Jordan Peterson _was_ threatened by his university, and there have been
petitions to get the university to fire him. What he predicted would happen
happened pretty much exactly as he predicted it to Lindsay Shepard at Laurier
University.

Bret Weinstein and his wife were accosted by students wielding baseball bats,
with the University refusing to protect them (the campus police was told to
stand down against their will).

Groups regularly try (and frequently succeed) to shut them down.

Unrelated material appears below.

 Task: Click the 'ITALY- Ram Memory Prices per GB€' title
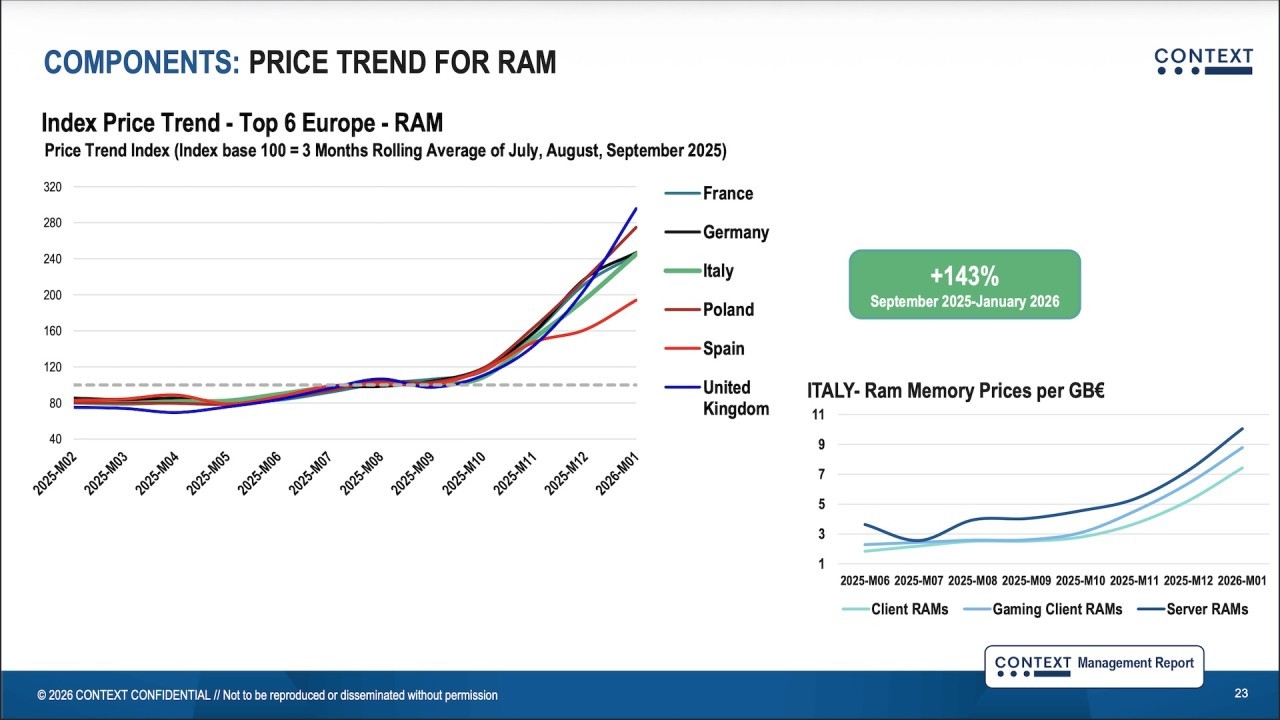pos(955,391)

For most of them, associating them with the alt-right or worse is _ludicrous_
, but that is exactly the tactic used. Every. Single. Time. Never engagement
with the ideas, always the personal hit piece and guilt by alleged
association. The Wilfried Laurier faculty unironically said that playing a
clip from the Canadian public broadcaster featuring JBP was the same as
approvingly playing a Hitler clip.

And yes, the tactic is backfiring, because we now have alternative media and
alternative funding sources. That doesn't mean that it's not being attempted.

------
njharman
Boo, I assumed the IDW was going to be about people fighting for access to
academic papers. I guess that would be ADW.

------
micimize
A bit of a sidebar, but it really bothers me that the term "Intellectual Dark
Web" has stuck. It makes them sound like a group that includes Cody Wilson,
Amir Taaki, and a league of pseudonymous thinkers, instead of podcast hosts
and professors.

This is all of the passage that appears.